Beneath the Surface of South Africa (Part Two)
Linda Brogan
- Kruger National Park
Fear. It was there before I left the UK. Oozing. My family don’t want me to hire a car. Carjacking! I’m shitting myself.
I don’t hire a car. Until it’s scarier to get in their ‘taxis’ side-by-side with who-knows-who. Shitting myself.
Johannesburg. The first morning. Put on my new pink Levi t-shirt. Lucy & Yak denim dungarees. Sunshine. Pink rimmed sunglasses. ‘You look cool,’ say the black guys on 7th Street. ‘You need to put your phone away. Someone will take it from you.’ Shitting myself.
I sit on the folding chair outside at the café table. Everyone inside De La Crème is staring at me in disbelief. The nice, black waitress comes out. ‘You need to come inside.

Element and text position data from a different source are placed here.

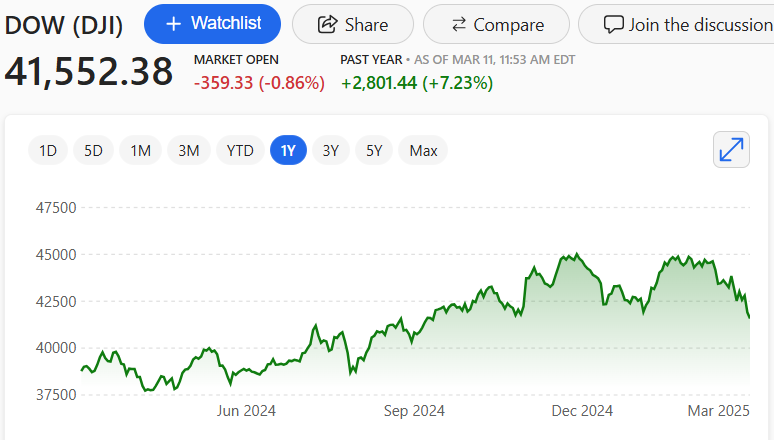Switch to YTD chart view
Screen dimensions: 774x440
(240, 151)
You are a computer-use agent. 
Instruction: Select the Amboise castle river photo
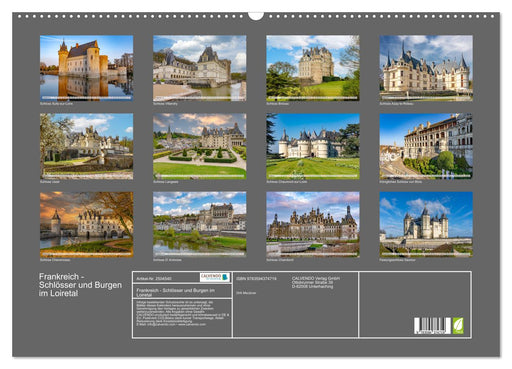200,224
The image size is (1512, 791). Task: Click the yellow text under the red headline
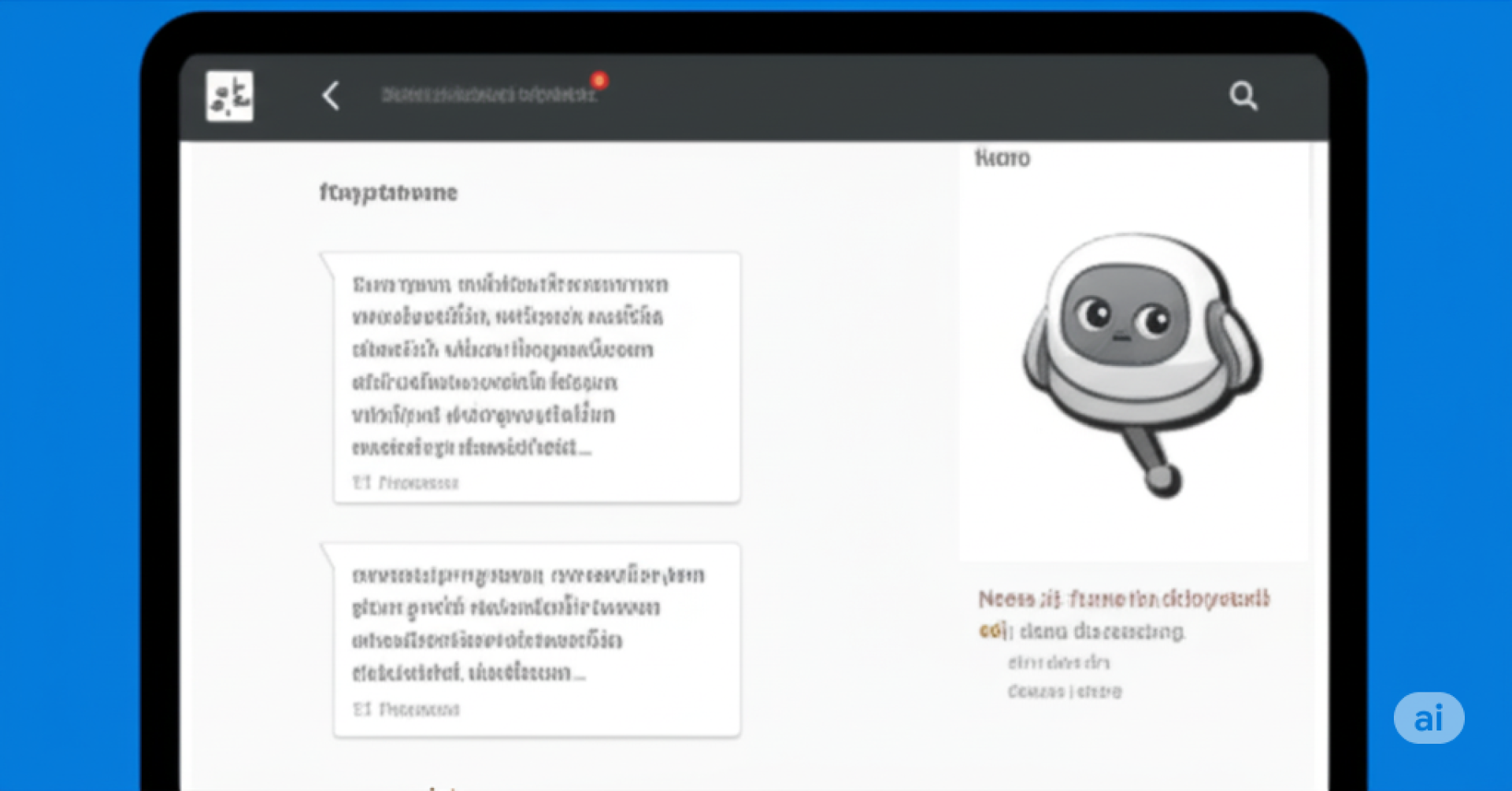click(x=995, y=631)
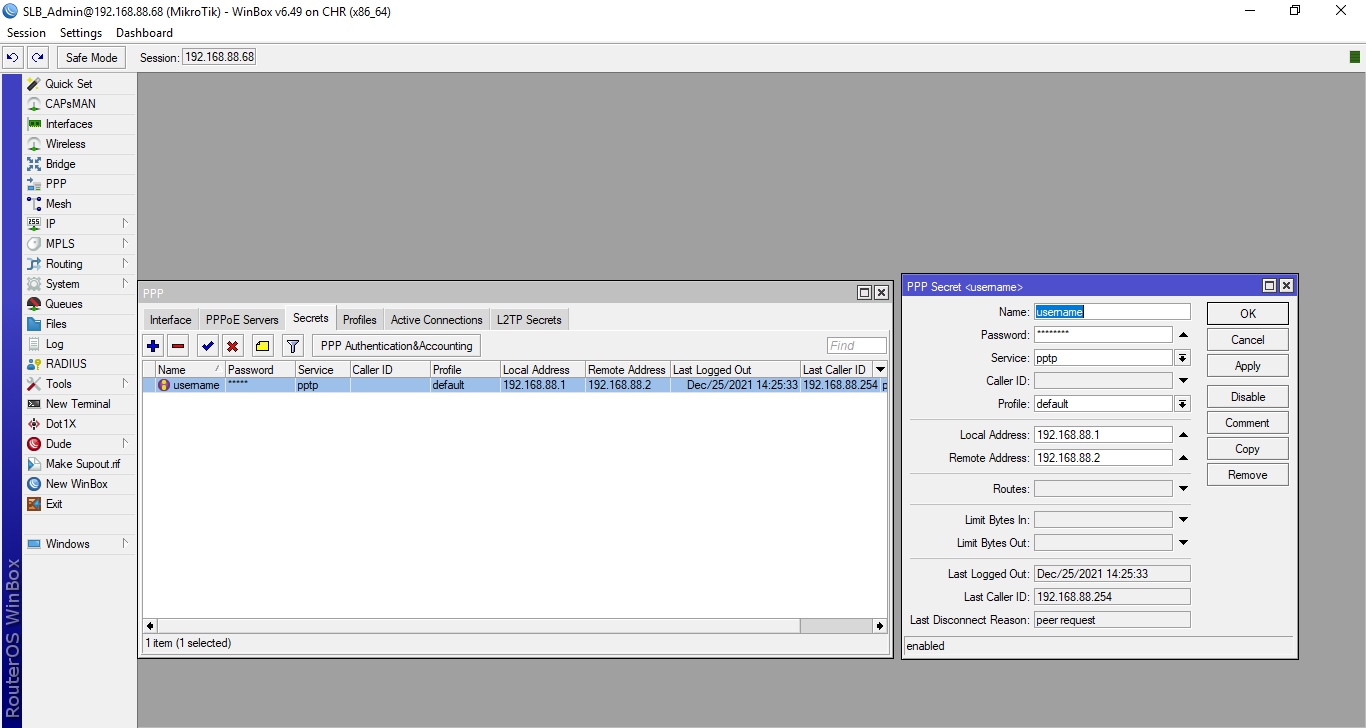Open the Profile dropdown showing default
This screenshot has height=728, width=1366.
point(1181,403)
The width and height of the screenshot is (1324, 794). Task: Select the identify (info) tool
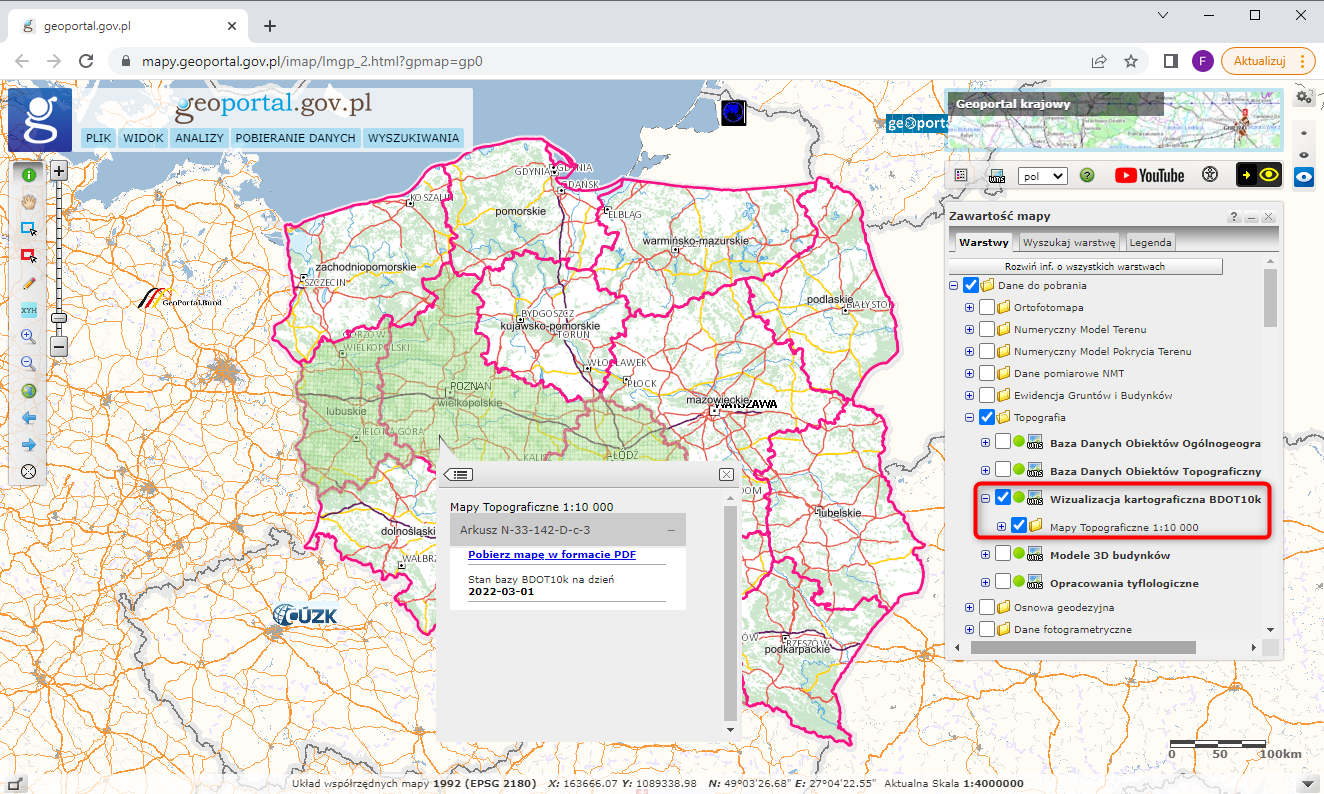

You’re exposed out here.’ Shitting myself.
On the way back to my Melville B&B, I notice on every enclosed electronic garden gate — ARMED RESPONSE. I walk faster. Shitting myself.
Hire car. I drive six hours through amazing Lion King scenery. Arrive at the safari foyer. I’ve gone mad and paid £350 a night for a private lodge. ‘20km that way. Turn left at crocodile pond.’ ‘On my own? You’re kidding me?’ Shitting myself.
I’m a city girl. In a red Ford. With ordinary wheels. On a red dirt path. There’s a leopard. A giraffe. A family of giraffes. A herd of water buffalo. Warthogs. Zebras. Wildebeest. A rhino. And no signs. Fucking shitting myself.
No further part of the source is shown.